* Your goal *
Could you resume the mailing-list post on separating a Hash type from Object from the point where it stops?

* Text shown *

※

Separating a Hash type from Object

Brendan Eich brendan at mozilla.org
Wed May 23 06:54:24 PDT 2007


On May 5, 2007, at 11:40 PM, Neil Mix wrote:

> Has this thread dropped again?  That's too bad.  It seems like we
> keep going in this circle:
>
> 1) we need a base Dictionary class
> 2) in order to be successful, it needs "good UI" and perhaps weak refs
> 3) there's no syntax proposed for this
> 4) it's awfully late for any big changes anyway
> 5) but we need a Dictionary class

Good analysis, and thanks for keeping this pot boiling.

> I take issue with #2.  It's my impression that the veteran JS
> developers on this list have all stated a strong desire for key-safe
> storage, and I believe that they would all agree that a Dictionary
> without syntactic sugar and weak refs is better than nothing at all.
> Do any JS hackers here disagree?

I do. I think users will gravitate to Object because of the  
initialiser syntax. I may be wrong, but it's definitely a trap that  
JS hackers fall into.

※

* Given information *
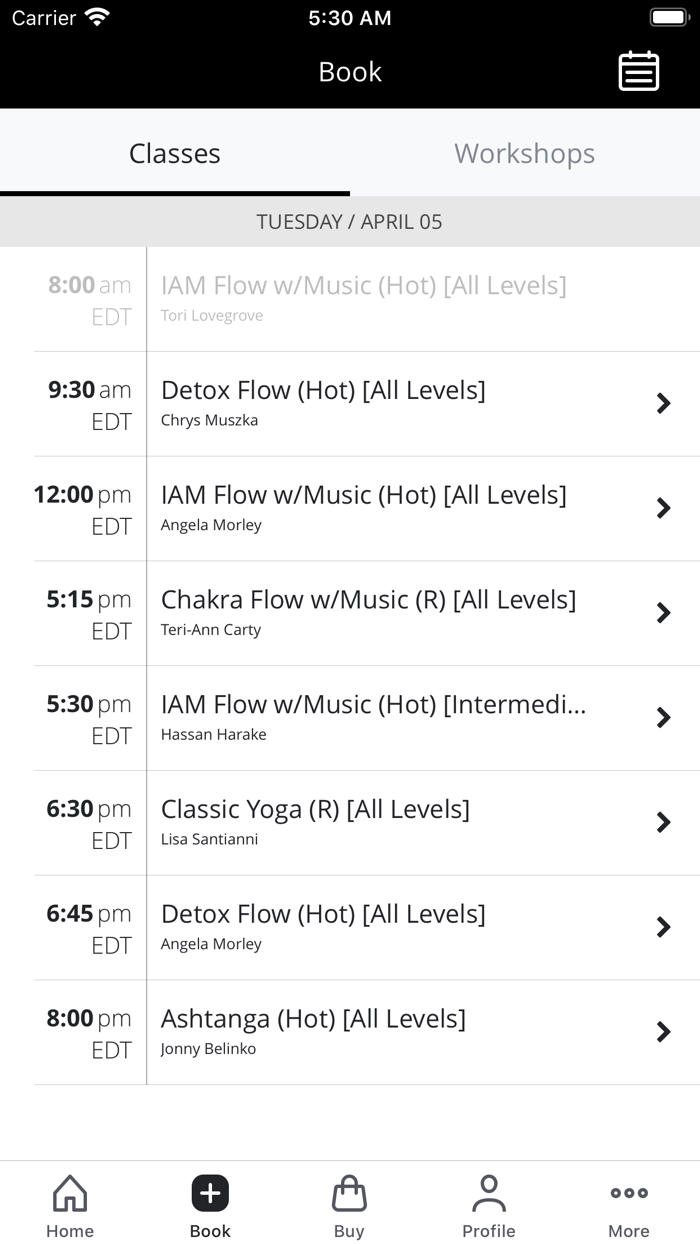Image resolution: width=700 pixels, height=1244 pixels.
Task: Select the Home icon in bottom navigation
Action: pyautogui.click(x=69, y=1192)
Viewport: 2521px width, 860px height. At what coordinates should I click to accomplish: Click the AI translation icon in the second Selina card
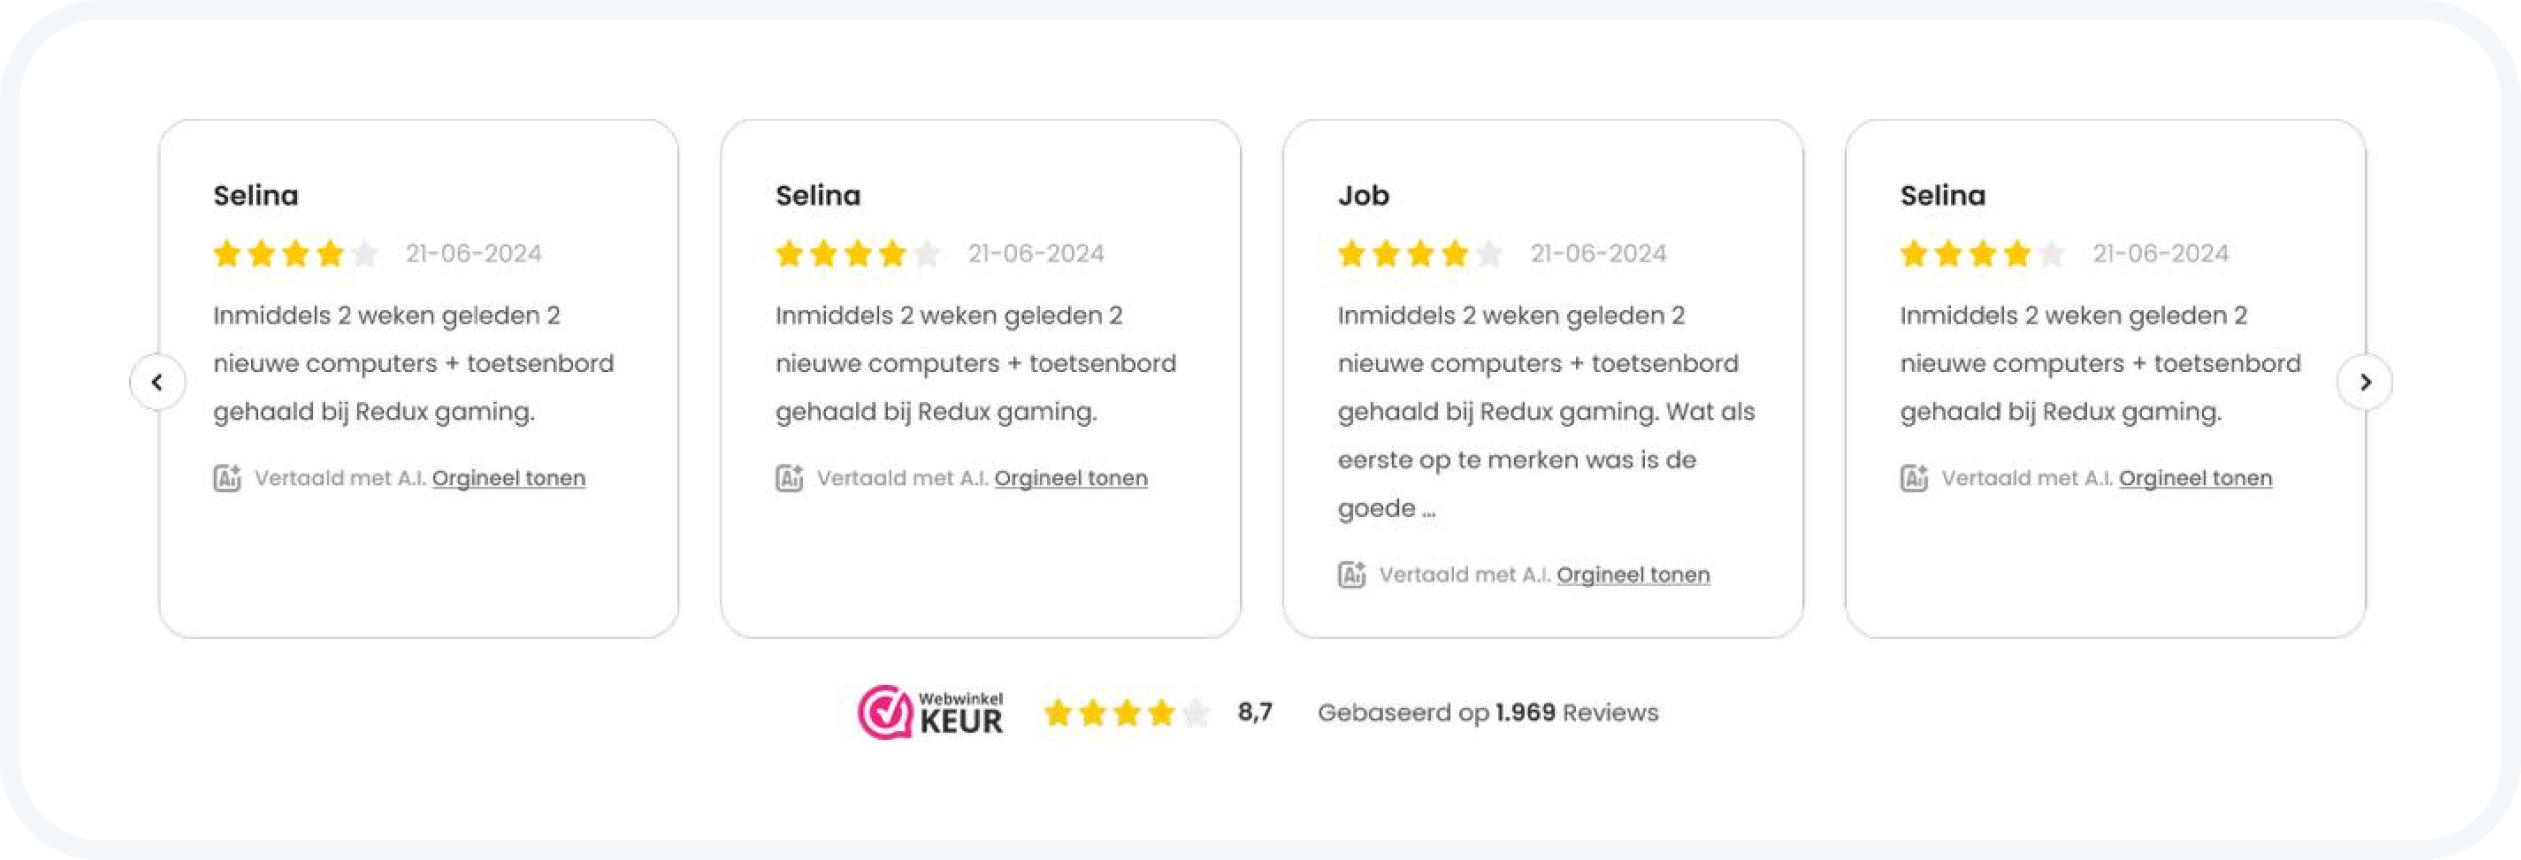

※

* Exercise output *
So I've been arguing for a week or so, mostly with myself, that we  
have just about enough in the current ES4 proposals to "do almost  
everything", and with a neat syntactic sugar proposal from Lars, I  
think we're done. Here's the scoop:

1. Start by satisfying the thirst for object initialiser syntax: let  
dict = {a:1, b:2, ...}.

2. To avoid collisions with prototype properties, use a private/ 
unique namespace:

     private namespace u;
     let dict = {u::a: 1, u::b: 2, ...};

3. Since the repeated u:: defeats the purpose of (1), allow a default  
namespace to be specified for all unqualified property names in the  
initialiser:

     private namespace u;
     let dict = u::{a:1, b:2, ...};

4. Key-safe membership testing: dict.u::[key] or 'use namespace u;  
dict[key]'.

Comments?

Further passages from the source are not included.